Task 1: In the article on the Hollywood Look for video, what is the only requirement for you to achieve "production value"?
Task 2: In the article on the Hollywood Look for video, change "viewers" to "audience" in the part that opens with the words containing "Every time the" and closes with "in their minds.", then write out that part.
Task 3: Write what comes next in the article on the Hollywood Look for video, picking up after its final sentence.

Source:
## BEGIN
There is a hush that falls over a crowd when a classically shot movie appears on-screen. It’s that same hushed anticipation that hovers around the campfire when someone says "Once upon a time …" as we give our full attention over to being entertained. The movie-maker’s storytelling magic is a carefully honed craft called the Hollywood Look. Wedding videos, vacation highlights and corporate presentations can all benefit from the classic techniques of the silver screen.
Anyone, no matter what your level of experience, can achieve the Hollywood Look by using subtle techniques. Every shot and every edit must count. Hollywood relies on enormous sums to achieve "production value" but for you, the only requirement is your careful eye. With this article, you’ll learn what these techniques are and how to use them to create a classic video.
Build Your Video Vocabulary
A master videographer does not create a classic video by stringing completely unrelated items together, any more than a journalist writes a prize-winning story full of nonsense words. Because video is so realistic, we tend to forget that it’s a complex language of pictures instead of words. When we collect all of our video from an entire day of shooting, we usually have random shots strewn across the tape. Played back "as is," our video is just as confusing, and just as boring, as a sentence composed of nonsense words. What’s the solution? A plan.
Every time the camera rolls, it should be adding another shot that will continue the logic of a particular sequence. Like structuring words to make a sentence, each shot suggests the ones which come after it.
Shoot to Edit, Edit From Your Shots
Your video could be about anything, but you’ll have a specific idea to convey in each scene. Rather than pedantically inform your viewers, you can engage them in small dramas throughout your video. You’ll be entertaining them, and helping your information stick in their minds.
Let’s imagine a specific situation: You need a scene in your video which shows ABC Machining responding quickly to a customer’s need. A machinist, John, will give the company a human face. You could show John working away while a voice-over narrator tells the audience how quickly he and the company responds to the customer’s needs. This is easy to shoot, easy to edit, and ultimately boring for the audience.
## END
(Some entries)
## BEGIN
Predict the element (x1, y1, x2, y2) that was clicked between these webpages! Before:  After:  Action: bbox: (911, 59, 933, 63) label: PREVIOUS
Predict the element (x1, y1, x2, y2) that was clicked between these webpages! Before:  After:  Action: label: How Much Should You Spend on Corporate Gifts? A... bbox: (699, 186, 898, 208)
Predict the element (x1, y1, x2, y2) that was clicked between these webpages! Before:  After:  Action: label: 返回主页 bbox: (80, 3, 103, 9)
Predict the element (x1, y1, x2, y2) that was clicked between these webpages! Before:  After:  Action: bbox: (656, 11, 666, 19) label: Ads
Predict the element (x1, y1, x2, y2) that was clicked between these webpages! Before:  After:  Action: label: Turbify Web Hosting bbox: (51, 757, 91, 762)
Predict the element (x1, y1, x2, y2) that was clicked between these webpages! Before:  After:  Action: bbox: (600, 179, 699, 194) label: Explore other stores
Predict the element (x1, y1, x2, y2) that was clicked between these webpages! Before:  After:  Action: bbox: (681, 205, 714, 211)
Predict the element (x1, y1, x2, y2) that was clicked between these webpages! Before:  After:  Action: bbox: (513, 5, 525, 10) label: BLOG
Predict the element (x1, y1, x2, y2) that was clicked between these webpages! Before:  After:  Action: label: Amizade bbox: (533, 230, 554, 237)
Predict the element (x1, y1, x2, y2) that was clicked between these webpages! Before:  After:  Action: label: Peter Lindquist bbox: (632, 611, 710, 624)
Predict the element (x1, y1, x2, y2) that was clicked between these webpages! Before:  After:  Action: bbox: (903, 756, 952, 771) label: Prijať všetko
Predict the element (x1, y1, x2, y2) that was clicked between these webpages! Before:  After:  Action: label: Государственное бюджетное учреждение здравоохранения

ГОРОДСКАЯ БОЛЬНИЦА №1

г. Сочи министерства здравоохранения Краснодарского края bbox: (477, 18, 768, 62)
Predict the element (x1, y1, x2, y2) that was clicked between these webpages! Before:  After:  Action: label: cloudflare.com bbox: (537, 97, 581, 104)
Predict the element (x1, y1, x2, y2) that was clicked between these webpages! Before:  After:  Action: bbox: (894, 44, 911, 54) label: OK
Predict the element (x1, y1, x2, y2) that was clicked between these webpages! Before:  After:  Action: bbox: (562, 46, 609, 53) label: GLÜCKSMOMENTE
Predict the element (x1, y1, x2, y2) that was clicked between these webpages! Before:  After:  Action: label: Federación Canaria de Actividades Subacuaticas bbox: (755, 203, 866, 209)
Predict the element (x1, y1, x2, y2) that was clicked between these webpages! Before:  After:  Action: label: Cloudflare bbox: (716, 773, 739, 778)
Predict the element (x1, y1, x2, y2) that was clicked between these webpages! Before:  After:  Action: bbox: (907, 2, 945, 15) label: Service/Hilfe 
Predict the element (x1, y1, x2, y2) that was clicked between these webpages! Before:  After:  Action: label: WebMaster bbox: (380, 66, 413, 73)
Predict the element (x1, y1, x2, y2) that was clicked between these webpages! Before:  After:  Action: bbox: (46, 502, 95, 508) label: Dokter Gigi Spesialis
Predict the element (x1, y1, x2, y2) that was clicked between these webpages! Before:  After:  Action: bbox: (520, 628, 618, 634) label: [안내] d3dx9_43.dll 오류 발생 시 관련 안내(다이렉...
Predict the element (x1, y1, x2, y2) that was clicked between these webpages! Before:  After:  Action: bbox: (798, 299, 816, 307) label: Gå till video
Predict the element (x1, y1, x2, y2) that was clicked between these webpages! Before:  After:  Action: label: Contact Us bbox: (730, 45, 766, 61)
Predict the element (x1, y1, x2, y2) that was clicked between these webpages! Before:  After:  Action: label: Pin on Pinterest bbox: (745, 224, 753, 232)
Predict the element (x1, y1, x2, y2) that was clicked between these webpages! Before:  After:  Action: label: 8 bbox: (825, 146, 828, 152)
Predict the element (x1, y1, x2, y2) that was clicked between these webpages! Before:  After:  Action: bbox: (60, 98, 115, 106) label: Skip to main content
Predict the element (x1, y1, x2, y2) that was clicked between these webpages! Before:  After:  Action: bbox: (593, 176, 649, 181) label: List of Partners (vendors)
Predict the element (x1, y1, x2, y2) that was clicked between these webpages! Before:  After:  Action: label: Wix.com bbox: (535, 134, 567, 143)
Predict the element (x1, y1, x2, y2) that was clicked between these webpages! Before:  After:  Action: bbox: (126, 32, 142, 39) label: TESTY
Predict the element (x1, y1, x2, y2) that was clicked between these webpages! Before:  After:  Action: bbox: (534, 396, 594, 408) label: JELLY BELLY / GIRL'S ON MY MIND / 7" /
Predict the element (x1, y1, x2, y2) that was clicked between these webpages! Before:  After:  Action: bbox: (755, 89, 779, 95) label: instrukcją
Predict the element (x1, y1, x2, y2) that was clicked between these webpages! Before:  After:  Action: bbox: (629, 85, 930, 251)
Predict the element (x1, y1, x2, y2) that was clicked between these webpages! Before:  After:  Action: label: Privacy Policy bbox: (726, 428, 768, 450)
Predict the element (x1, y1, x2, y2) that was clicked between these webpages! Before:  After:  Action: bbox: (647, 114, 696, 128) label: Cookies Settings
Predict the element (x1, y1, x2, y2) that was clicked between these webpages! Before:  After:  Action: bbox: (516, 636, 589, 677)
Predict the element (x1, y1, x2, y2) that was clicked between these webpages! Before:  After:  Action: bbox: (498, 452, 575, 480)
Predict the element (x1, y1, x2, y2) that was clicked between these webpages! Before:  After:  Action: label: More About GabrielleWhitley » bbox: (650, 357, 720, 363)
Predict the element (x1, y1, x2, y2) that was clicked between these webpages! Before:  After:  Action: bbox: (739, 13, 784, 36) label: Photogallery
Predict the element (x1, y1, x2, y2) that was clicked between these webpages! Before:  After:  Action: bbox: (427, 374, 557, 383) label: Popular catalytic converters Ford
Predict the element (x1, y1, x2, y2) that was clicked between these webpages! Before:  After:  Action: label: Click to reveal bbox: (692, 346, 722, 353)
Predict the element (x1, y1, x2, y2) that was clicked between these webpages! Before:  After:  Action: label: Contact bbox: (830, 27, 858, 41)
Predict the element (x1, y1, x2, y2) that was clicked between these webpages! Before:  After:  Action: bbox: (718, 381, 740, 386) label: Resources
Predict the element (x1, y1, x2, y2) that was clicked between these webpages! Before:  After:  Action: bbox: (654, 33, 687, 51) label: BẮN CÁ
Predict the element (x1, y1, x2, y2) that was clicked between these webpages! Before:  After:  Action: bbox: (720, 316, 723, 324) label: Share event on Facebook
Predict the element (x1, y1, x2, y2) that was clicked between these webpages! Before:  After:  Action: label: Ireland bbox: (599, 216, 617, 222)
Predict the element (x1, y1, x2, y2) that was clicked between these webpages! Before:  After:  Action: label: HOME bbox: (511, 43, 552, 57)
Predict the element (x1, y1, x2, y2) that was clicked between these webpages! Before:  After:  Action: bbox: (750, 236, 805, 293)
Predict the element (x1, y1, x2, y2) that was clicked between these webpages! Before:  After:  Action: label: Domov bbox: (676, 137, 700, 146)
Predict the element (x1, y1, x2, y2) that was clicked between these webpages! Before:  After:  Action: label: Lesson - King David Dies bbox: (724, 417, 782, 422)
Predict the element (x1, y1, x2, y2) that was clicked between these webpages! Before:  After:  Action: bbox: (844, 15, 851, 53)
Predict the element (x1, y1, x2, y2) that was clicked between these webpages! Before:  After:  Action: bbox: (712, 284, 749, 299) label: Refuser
## END
Final result 1: Your careful eye.

Final result 2:
Every time the camera rolls, it should be adding another shot that will continue the logic of a particular sequence. Like structuring words to make a sentence, each shot suggests the ones which come after it.
Shoot to Edit, Edit From Your Shots
Your video could be about anything, but you’ll have a specific idea to convey in each scene. Rather than pedantically inform your audience, you can engage them in small dramas throughout your video. You’ll be entertaining them, and helping your information stick in their minds.

Final result 3:
If you’ve got a little more time, why not tell the audience a story? It’s 4:45, and John looks ready to head home soon. The shop phone rings, and John quickly jots down some information on a pad. A customer needs a part machined, and it’s an emergency. John efficiently mills the part, and hands it to the customer as he enters the back door. A job well done has taken John until 5:25, but the customer is happy and John is proud. He switches off the lights and heads home. The Hollywood difference comes from thinking not just about the shots, but how they fit together.
Establishing, Medium and Closeup Shots
By organizing your shots in a visually narrowing sequence, you give your audience a chance to get oriented in the location and your story. In our machinist video, an establishing shot for this sequence could be the exterior of ABC Machining, with the sign clearly visible, or a wide view of the shop floor itself. Once the audience understands where we are, a medium shot tells them who or what to look for, and lets the camera follow the line of sight easily. Reserve closeups for really important points you want to make. In this case, we would need a series of three closeups: the clock nearing 5:00, the ringing phone and John’s startled face would tell the audience all of the details needed to set up the drama.
Screen Direction
Screen direction isn’t about directing; it’s about which way your characters are headed within the frame. If you want to ensure that John is making progress, show him moving in the same direction in every shot. If he enters from the right side of the frame and moves across to the left, every following shot in the sequence should have John moving from right to left. Even if you shoot these parts in separate places, by always moving from right to left you can create the sense that John is moving in smooth succession across the plant.
In the Cutting Room
If you are shooting your tape with the intention of editing, you have some choices to make at each cut. Remember to let the camera roll for at least 10 seconds before and after each shot, leaving you room to move the cut in the editing room.
Unless you want to jar the audience, each cut should fall at a spot where the rhythm of your sequence isn’t disrupted. The best trick of the trade is called cutting on action. By looking for movement in the frame, and matching it from your first shot to your second, the audience won’t even notice that you’ve changed the camera angle.
When John answers the phone at the beginning of our sequence, a string of quite disparate material must flow together smoothly and intelligibly. From a close-up of the phone, John’s hand moves in. As he grasps the receiver and begins to pick it up, we could cut to a wider shot of him on the phone. By cutting into the wider shot at the moment when he lifts the receiver, we smooth over any disruption in the sequence. This wide shot could at the same time reveal the clock in the background. To establish the importance of the clock to John, we cut in to a closeup of his face. His eye flickers for a moment towards the wall. That is the moment we cut to a closeup of the clock. By cutting on John’s action, he has directed our attention to the clock, and made a smooth transition that isn’t jarring to viewers.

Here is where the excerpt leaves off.